Happy may be a stretch, during a war, during such bleak circumstances, while Dedue’s king still sometimes lingers in the shadows of a ruined cathedral. But even Dedue must take a few minutes for himself, an hour or two every week to cook and garden and feed the not-insubstantial part of his heart that wishes only for peace to come as soon as it may. 

“Consider it a favor to me,” Dedue says. “I would like to find your favorite flower. You should know what comfort comes from such a thing.” 

Byleth stares inscrutable and nods, once, as though she doesn’t know how to respond to a thoughtful gift offered. 

* * *

The first few are failures. None of the flowers grown customarily in the greenhouse fit, or Byleth would already know. Still, he hands her a bouquet of lily-of-the-valley and violets next time she visits, since he hasn’t had the time to grow anything new. 

She smiles the slightest bit at the first bouquet, but only in the way people do when receiving presents that are nice but not loved. Dedue resolves to do better. 

Flower seeds are not a common commodity in war but Dedue already has quite a collection, and when they travel there’s frequently the opportunity to find new samples. It’s a tradition he should have started earlier, easing the pain of each battle with a half hour spent in some nearby wood looking for whatever growing things they don’t have at Garreg Mach. 

His first real try is forsythia, delicate bright flowers on long, graceful branches, fit to fill a room with their cheery golden color and sweet scent. The greenhouse went untended for so long that there's more than enough space to plant new flowers where the older, delicate ones had died, and Dedue presents her with a whole branch of their proud new forsythia bush after the next battle. 

Byleth’s smile is wider. “They’re lovely,” she says, and must mean it. But it isn’t quite right. 

“You do not love them,” Dedue says, just to confirm. Byleth’s smile fades. 

“No. but they’ll still brighten up my room. Thank you, Dedue. People don’t usually give me flowers.” 

“Of course. We have all become used to you looking after us, we forget to offer you the same comforts.” 

He tries dutchman’s breeches next, opting for the strange and surprising instead of the everyday blossoms sold still by merchants and exchanged on holidays. 

Byleth laughs out loud at the bouquet of silky little blooms, tiny and dangling down from curled green stems, a forest of elaborately laced laundry hanging in the wind. It’s a small victory that Dedue allows to warm his own heart and curl his own mouth in a reserved smile. Mirth is not an emotion Byleth displays often, but still, they are not quite right. 

“They bring you joy,” he says. 

“Yes,” Byleth says, holding one of the flowers up to the bright glass roof, examining it from every angle. “Are these magic? Or do they really grow that way?” 

“I am not an authority on which plants were created by magic, but these ones were grown right here, in mundane soil. You like them, but they are not perfect.” A favorite flower should bring more than mirth.
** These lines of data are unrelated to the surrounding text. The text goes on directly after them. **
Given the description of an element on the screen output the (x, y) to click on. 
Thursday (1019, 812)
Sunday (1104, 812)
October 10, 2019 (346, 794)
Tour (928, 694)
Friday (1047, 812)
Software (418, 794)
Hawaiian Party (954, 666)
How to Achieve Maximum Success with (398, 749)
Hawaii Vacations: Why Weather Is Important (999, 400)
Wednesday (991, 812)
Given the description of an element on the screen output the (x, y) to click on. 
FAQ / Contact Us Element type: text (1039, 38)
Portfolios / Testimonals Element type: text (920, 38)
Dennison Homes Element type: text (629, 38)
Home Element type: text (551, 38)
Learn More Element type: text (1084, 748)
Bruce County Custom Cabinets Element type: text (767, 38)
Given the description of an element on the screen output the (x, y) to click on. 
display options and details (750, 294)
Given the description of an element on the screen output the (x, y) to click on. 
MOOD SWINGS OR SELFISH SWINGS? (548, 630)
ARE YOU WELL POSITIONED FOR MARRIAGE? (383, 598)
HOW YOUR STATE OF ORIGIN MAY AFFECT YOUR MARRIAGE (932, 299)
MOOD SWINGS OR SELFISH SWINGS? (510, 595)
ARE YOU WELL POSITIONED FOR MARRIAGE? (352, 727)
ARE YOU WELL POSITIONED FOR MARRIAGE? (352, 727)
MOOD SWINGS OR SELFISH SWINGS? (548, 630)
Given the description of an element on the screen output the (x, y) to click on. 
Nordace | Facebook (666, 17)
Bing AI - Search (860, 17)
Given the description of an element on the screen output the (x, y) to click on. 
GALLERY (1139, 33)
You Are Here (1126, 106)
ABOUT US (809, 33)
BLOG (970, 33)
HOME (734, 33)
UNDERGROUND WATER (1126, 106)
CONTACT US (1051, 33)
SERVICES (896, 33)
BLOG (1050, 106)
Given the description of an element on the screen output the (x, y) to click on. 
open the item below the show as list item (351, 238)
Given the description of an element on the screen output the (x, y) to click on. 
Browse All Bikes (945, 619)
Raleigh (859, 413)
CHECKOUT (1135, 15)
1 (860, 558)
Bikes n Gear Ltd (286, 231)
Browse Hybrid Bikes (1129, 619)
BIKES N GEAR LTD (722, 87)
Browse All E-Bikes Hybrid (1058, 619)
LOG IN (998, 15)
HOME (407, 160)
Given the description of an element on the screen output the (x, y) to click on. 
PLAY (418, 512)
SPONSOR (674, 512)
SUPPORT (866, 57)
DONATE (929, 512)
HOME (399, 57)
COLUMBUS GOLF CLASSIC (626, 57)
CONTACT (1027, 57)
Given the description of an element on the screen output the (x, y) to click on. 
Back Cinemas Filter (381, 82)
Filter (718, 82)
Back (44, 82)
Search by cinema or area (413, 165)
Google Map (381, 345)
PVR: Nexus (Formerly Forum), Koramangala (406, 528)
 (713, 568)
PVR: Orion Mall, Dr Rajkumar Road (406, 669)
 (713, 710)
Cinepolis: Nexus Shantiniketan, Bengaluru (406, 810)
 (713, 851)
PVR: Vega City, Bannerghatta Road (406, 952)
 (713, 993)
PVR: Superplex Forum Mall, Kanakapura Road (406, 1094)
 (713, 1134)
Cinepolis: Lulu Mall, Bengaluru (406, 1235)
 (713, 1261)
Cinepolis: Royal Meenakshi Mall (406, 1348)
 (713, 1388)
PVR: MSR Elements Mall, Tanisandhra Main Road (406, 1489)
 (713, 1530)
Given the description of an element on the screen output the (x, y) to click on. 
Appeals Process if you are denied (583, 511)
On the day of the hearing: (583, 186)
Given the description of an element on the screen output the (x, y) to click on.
It should bring tenderness and fondness, memory and thought. 

“They are not,” Byleth says, “but I love them. Can you grow more? Could I grow more?” 

“I imagine they will make good gifts,” Dedue says, summoning the image of Annette’s delighted gasp at receiving such whimsical flowers, contrasting it against Felix’s confused glower. “I would be happy to give you the seeds.” 

He starts a list. Every month brings two or three new flowers, chosen by fragrance or beauty or happenstance. 

Ghost pipe, found in a swampy forest after a particularly bad fight and beyond even Dedue’s skills to propagate. Byleth squints at it in confusion, stroking the petaled flutes drooping off the knobbly, pale stem. A mistake, perhaps. Dedue had thought of her hair and the delicate green of her eyes when he’d looked at the thin, translucent material of the flower, had thought of Byleth’s wildness when contemplating the tree roots it latches onto to grow. But it’s too ghostly, too dead-seeming even when full of life. 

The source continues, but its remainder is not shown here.